> WHAT IS REQUIRED
Rewrite all of the lines below in full, keeping the wording of each and multiplying every click coordinate in the answers by 1.35, rounded to whole numbers with halves rounded up. Leave every other number, such as screen sizes, as it is, and leave the pictures out.

> INFORMATION PROVIDED

=-=-=-=-=

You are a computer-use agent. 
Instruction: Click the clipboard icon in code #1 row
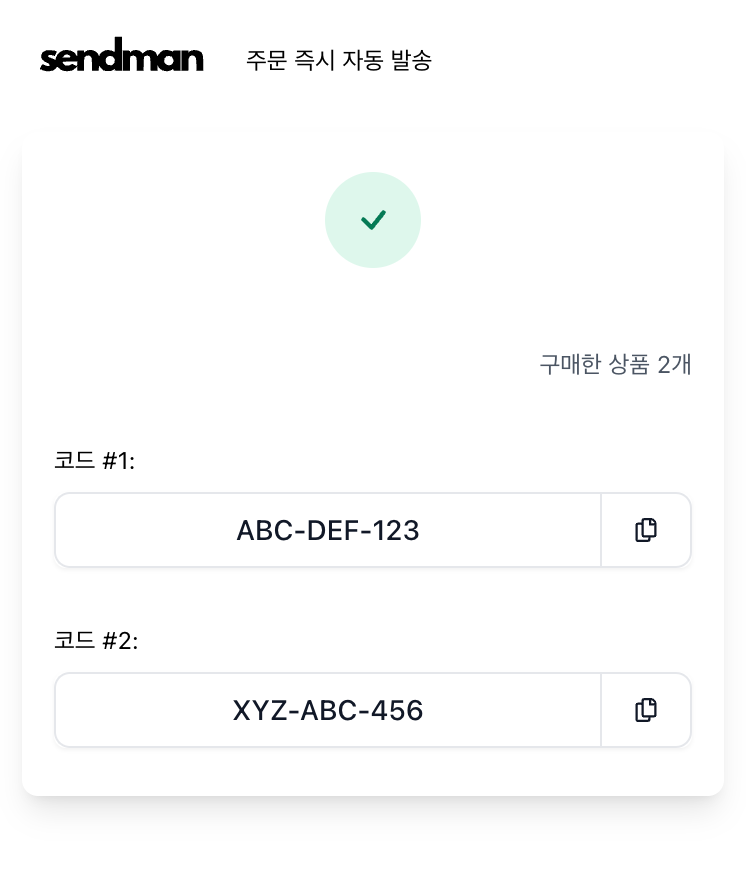coord(646,530)
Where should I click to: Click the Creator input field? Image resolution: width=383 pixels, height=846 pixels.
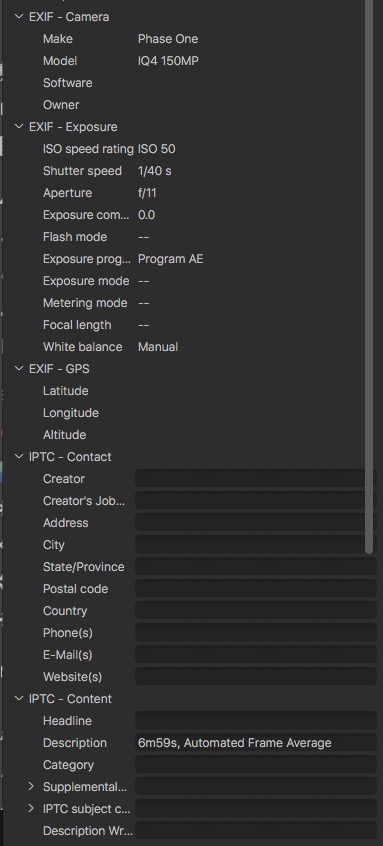coord(256,479)
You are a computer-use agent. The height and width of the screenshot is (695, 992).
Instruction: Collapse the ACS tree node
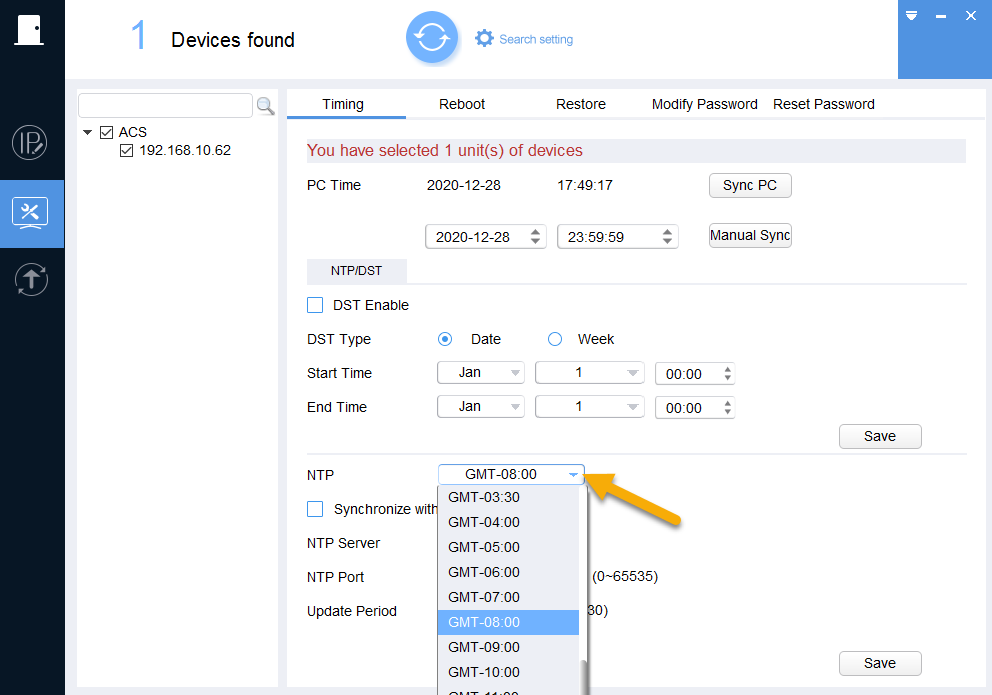[87, 132]
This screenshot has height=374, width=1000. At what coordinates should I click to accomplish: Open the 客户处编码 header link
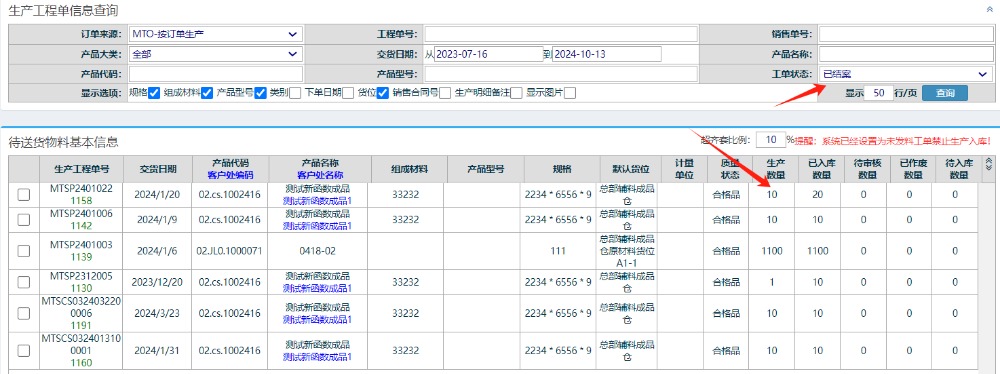pyautogui.click(x=230, y=175)
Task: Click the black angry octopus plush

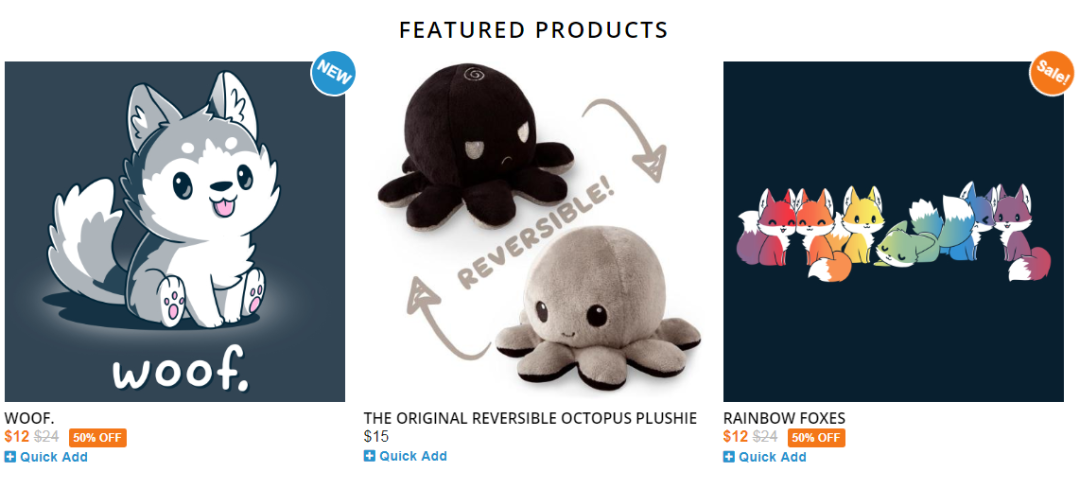Action: pyautogui.click(x=475, y=146)
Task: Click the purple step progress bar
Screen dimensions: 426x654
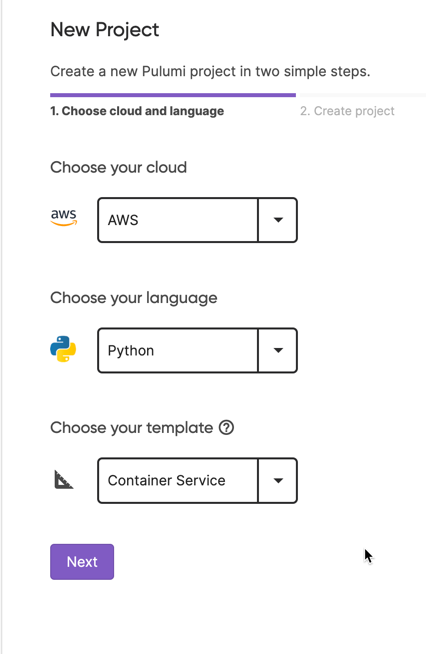Action: [x=173, y=95]
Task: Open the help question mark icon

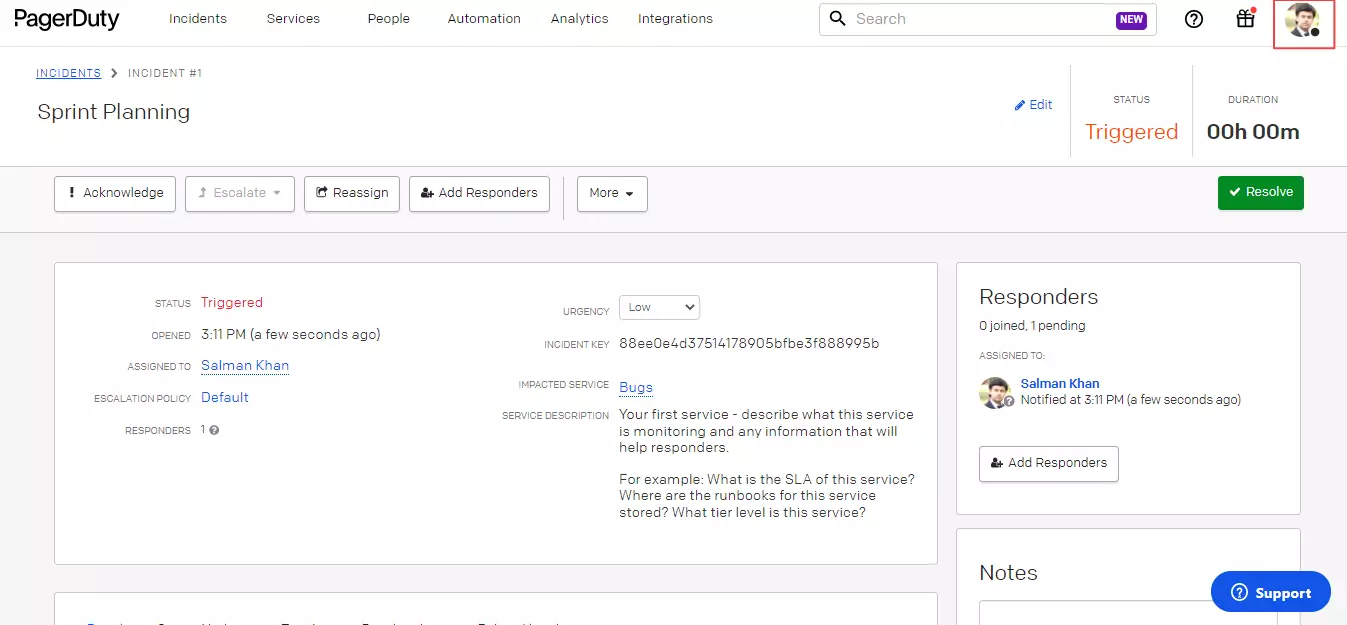Action: click(1193, 19)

=-=-=-=-=

> FINISHED EXERCISE
You are a computer-use agent. 
Instruction: Click the clipboard icon in code #1 row
coord(872,716)
Where should I click to: Click the Creator input field? Image resolution: width=383 pixels, height=846 pixels.
coord(346,647)
You are a computer-use agent. The height and width of the screenshot is (695, 992).
Instruction: Collapse the ACS tree node
[117, 178]
This screenshot has height=374, width=1000. At what coordinates should I click to accomplish: Open the 客户处编码 header link
pyautogui.click(x=311, y=236)
Task: Click the black angry octopus plush

Action: pyautogui.click(x=641, y=197)
Task: Click the purple step progress bar
Screen dimensions: 426x654
Action: [x=234, y=128]
Task: Open the help question mark icon

Action: click(1611, 26)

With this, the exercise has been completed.